花粉症の中には、果物で口腔内のアレルギーを誘発するものがあり、シラカンバ花粉症ではリンゴやモモなどのバラ科の果物で、口の中の痒みや腫れが出ることがあります。花粉症を増悪させる要因としては、空気中の汚染物質の存在、喫煙、ストレスの影響、食生活の欧米化などが考えられています。
アレルギー性鼻炎の検査
診断はアレルギー性の判定と、抗原が何であるかを調べる検査に分かれます。
前者は問診、鼻鏡検査(鼻の中を観察)、鼻汁の細胞検査があり、後者には血液検査や鼻誘発試験(抗原を鼻の粘膜に接触させ反応を観察する)があります。
生活の工夫で症状を軽減!
アレルギー性鼻炎の治療は、抗原回避、薬物療法、手術療法、免疫療法に分けられます。
抗原を回避するために部屋の清掃、空気清浄機の使用、外出時のマスク・眼鏡の使用、室内への花粉の持ち込み予防(外出から帰宅した際に服・鞄などをよく払う、窓や戸を閉める)、花粉情報への注意が重要です。
症状が出始める1~2週間前から薬物療法を
花粉症については初期治療が大切になってきます。
症状が出現する(予想される飛散開始日の1~2週間)前より薬物療法を始めることで、症状出現後に薬物療法を始めた場合より治療効果が期待できます。

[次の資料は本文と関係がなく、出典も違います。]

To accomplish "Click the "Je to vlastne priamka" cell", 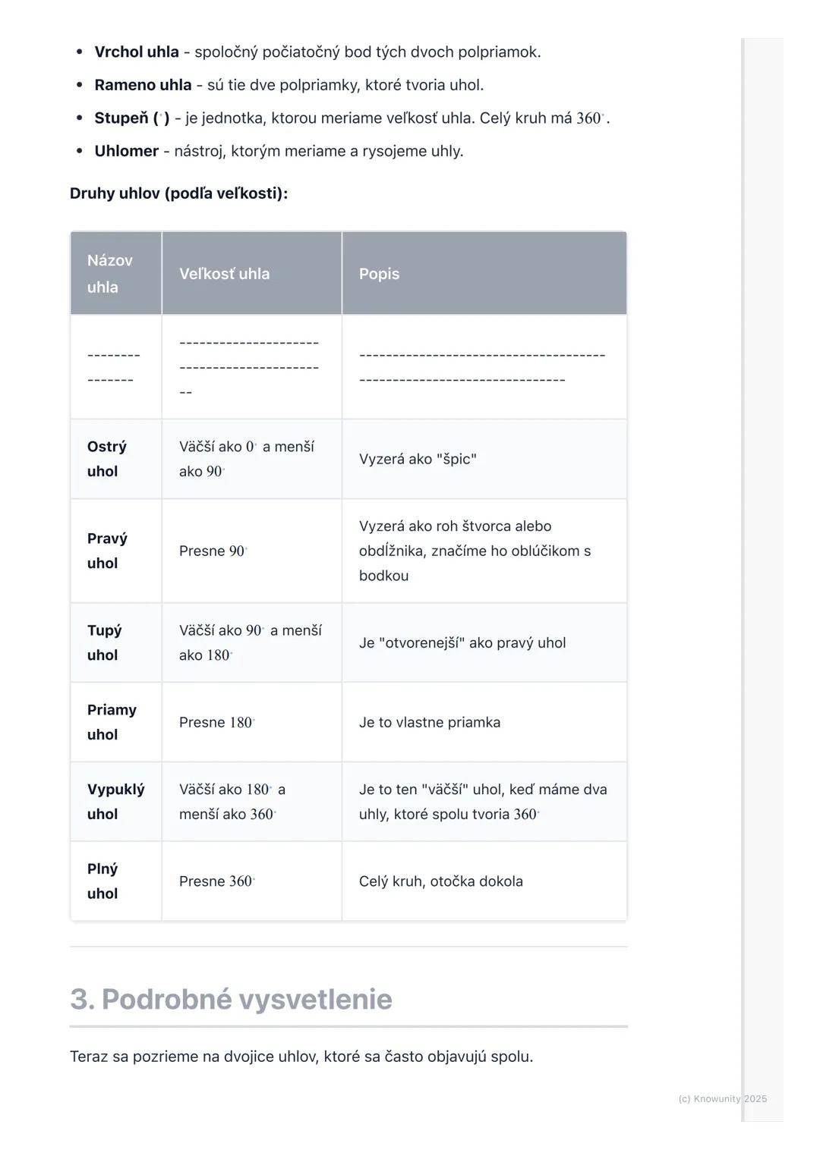I will (430, 722).
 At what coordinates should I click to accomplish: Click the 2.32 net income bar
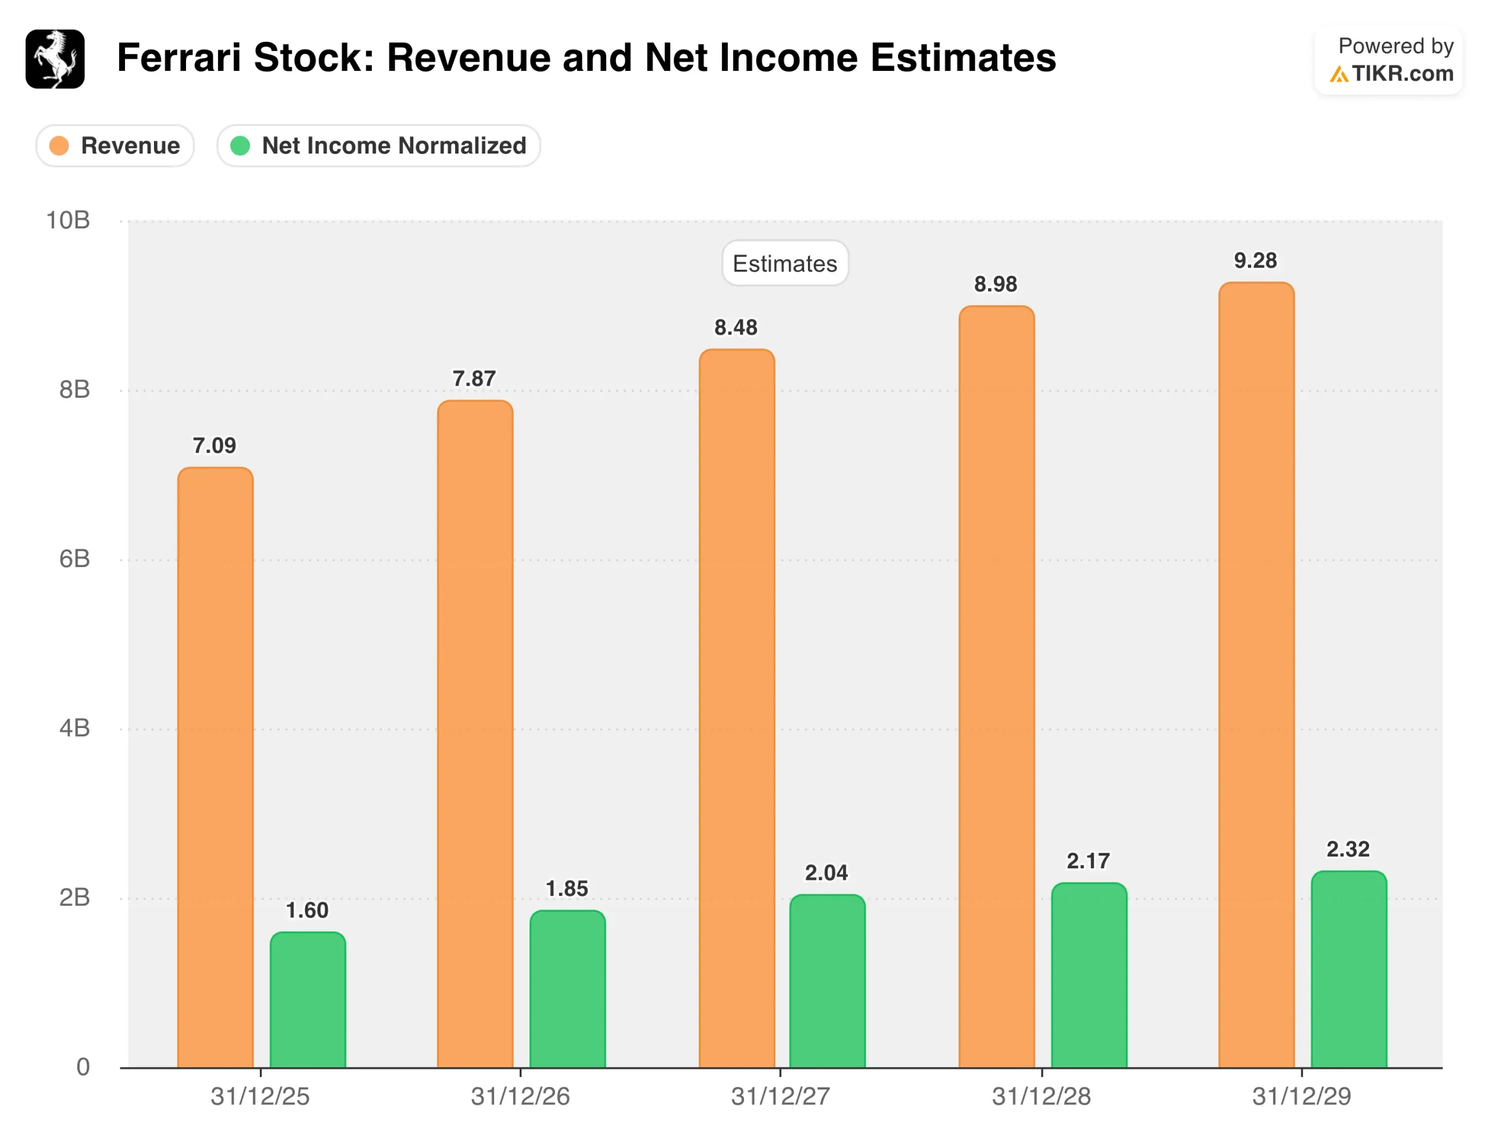click(1348, 969)
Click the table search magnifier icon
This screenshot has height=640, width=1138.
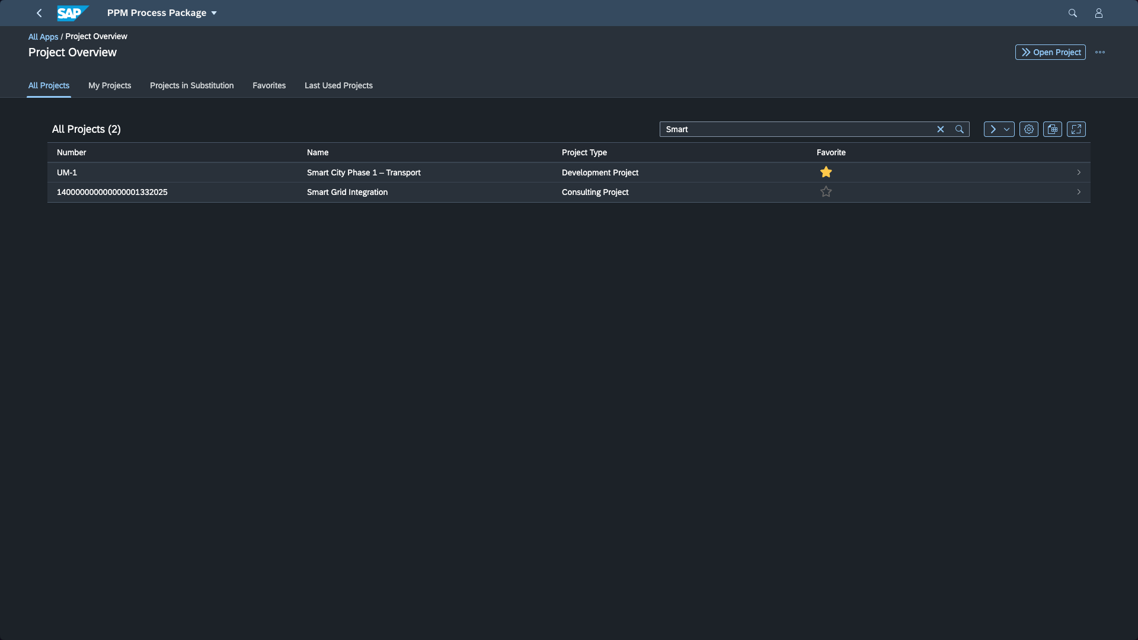[959, 129]
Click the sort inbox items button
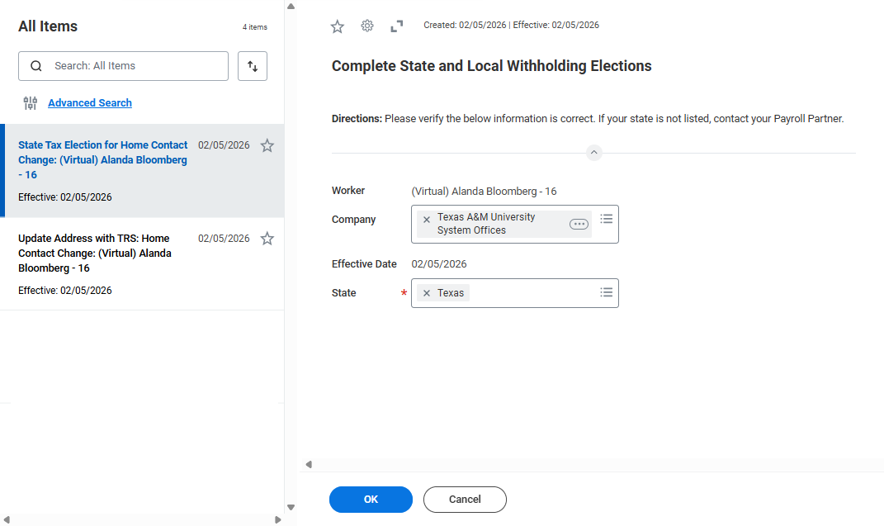The height and width of the screenshot is (526, 884). 253,66
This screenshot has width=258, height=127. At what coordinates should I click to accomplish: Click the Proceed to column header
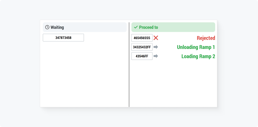[173, 27]
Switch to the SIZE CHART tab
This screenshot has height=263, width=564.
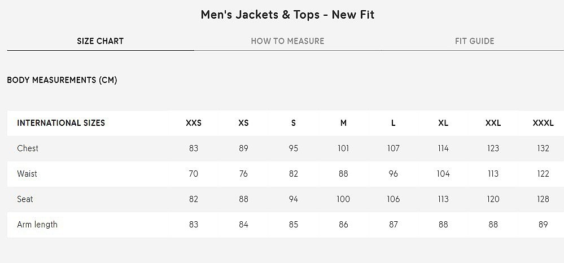coord(100,41)
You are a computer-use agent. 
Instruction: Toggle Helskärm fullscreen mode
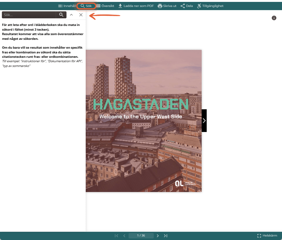267,236
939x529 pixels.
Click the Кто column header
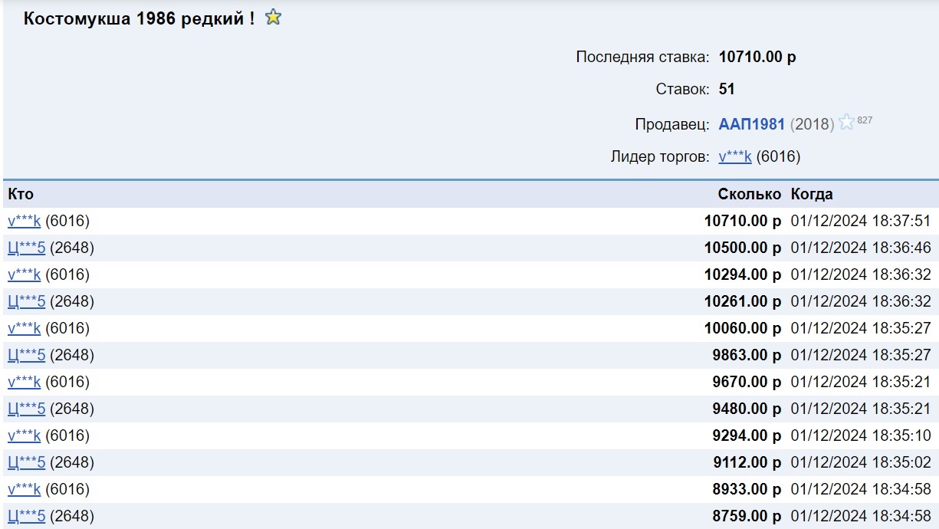[x=21, y=195]
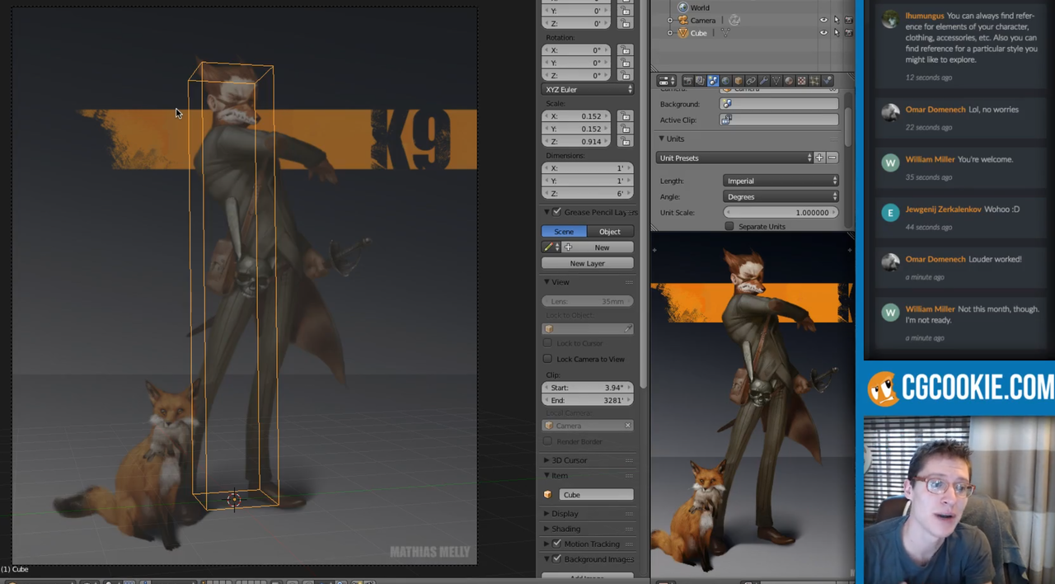This screenshot has height=584, width=1055.
Task: Open the Length units dropdown
Action: coord(781,181)
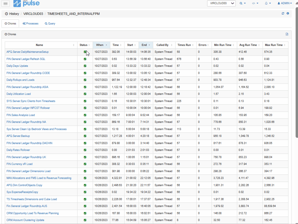This screenshot has height=224, width=298.
Task: Open the Daily.Rollups and Loads chore link
Action: (x=20, y=80)
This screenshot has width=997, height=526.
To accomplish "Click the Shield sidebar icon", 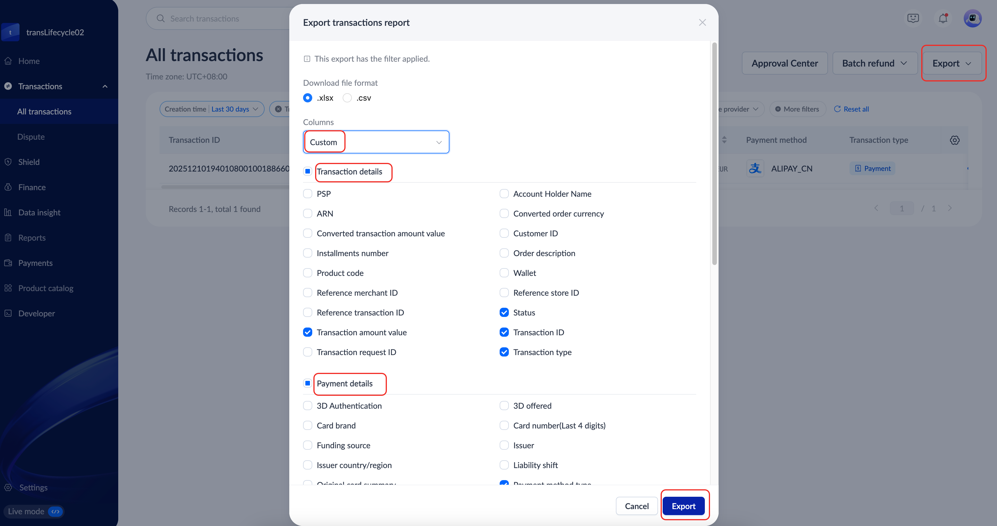I will [8, 162].
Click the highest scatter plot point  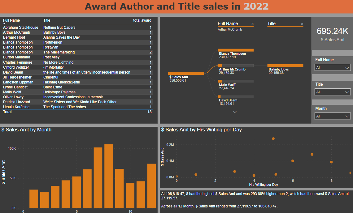pos(273,138)
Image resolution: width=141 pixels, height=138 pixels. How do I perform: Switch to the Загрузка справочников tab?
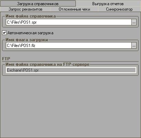pos(38,4)
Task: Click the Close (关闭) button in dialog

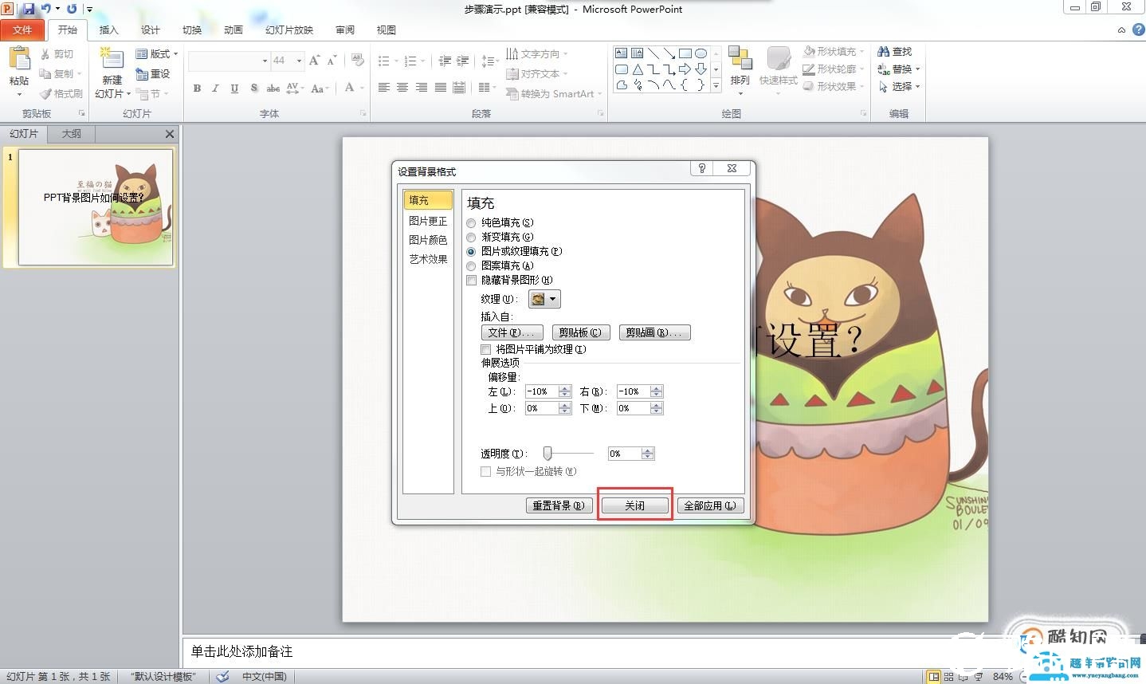Action: click(x=634, y=505)
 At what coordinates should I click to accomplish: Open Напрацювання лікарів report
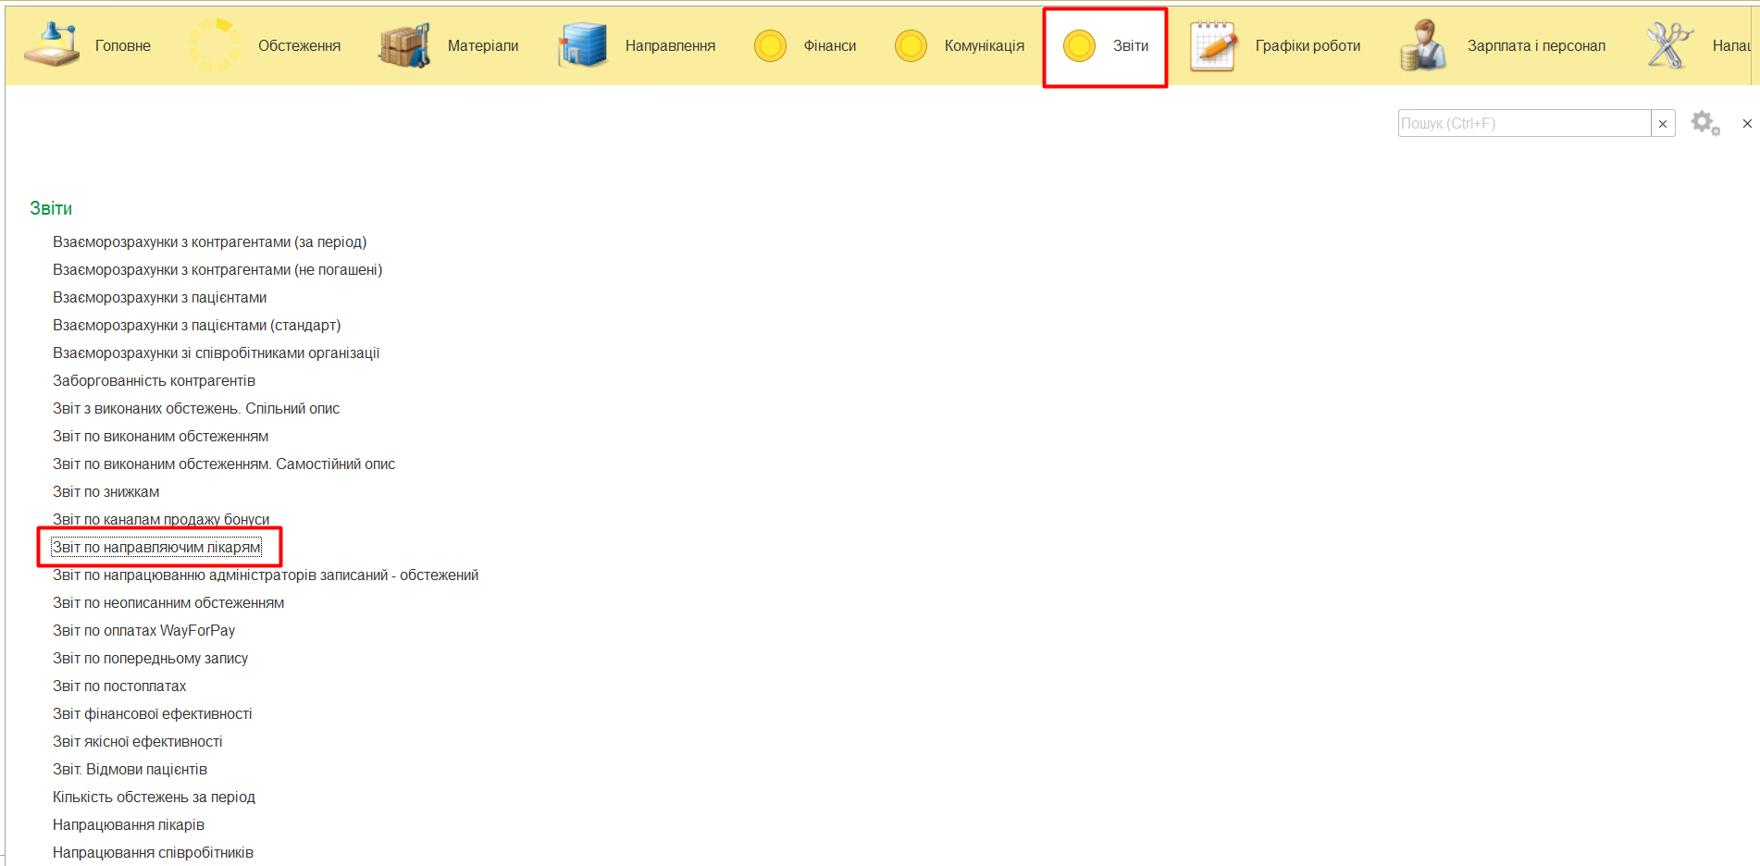[x=129, y=825]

薬物療法は、内服薬と点鼻薬を組み合わせて行います。内服薬は眠気を来すことがあり、効果との兼ね合いで薬剤選択を行います。
薬以外の治療方法
薬物療法で効果が不十分な場合は、手術を検討します。
レーザー治療、後鼻神経切断術、下鼻甲介手術や鼻中隔矯正術など症状に応じて選択します。
免疫療法は長期寛解が期待できる唯一の根治療法で、以前は注射で行われていましたが、最近は舌下錠(口の中で溶かして吸収させる)の使用が普及してきています。
オミクロン株と花粉症は症状が似ている!
最後に、新型コロナウイルスの変異株であるオミクロン株が猛威を振るう中、みなしでの診断が行われるようになり、ますます注意が必要となってきます。オミクロン株感染の初期症状として、鼻汁、くしゃみ、頭痛、倦怠感、のどの痛みなどの風邪症状が多く、発熱や嗅覚障害の頻度は従来型よりも低くなっていると報告されています。
鼻汁、くしゃみ、鼻づまり、嗅覚障害、倦怠感といった症状は花粉症と共通の症状のため、花粉症があるとオミクロン株への感染がわかりにくくなってしまいます。花粉症にコロナウイルス感染が加わっていると、くしゃみや目・鼻をこする行為で周りの人々に感染させてしまう恐れがあり、
耳鼻咽喉科でご相談の上、しっかりと治療を受けましょう。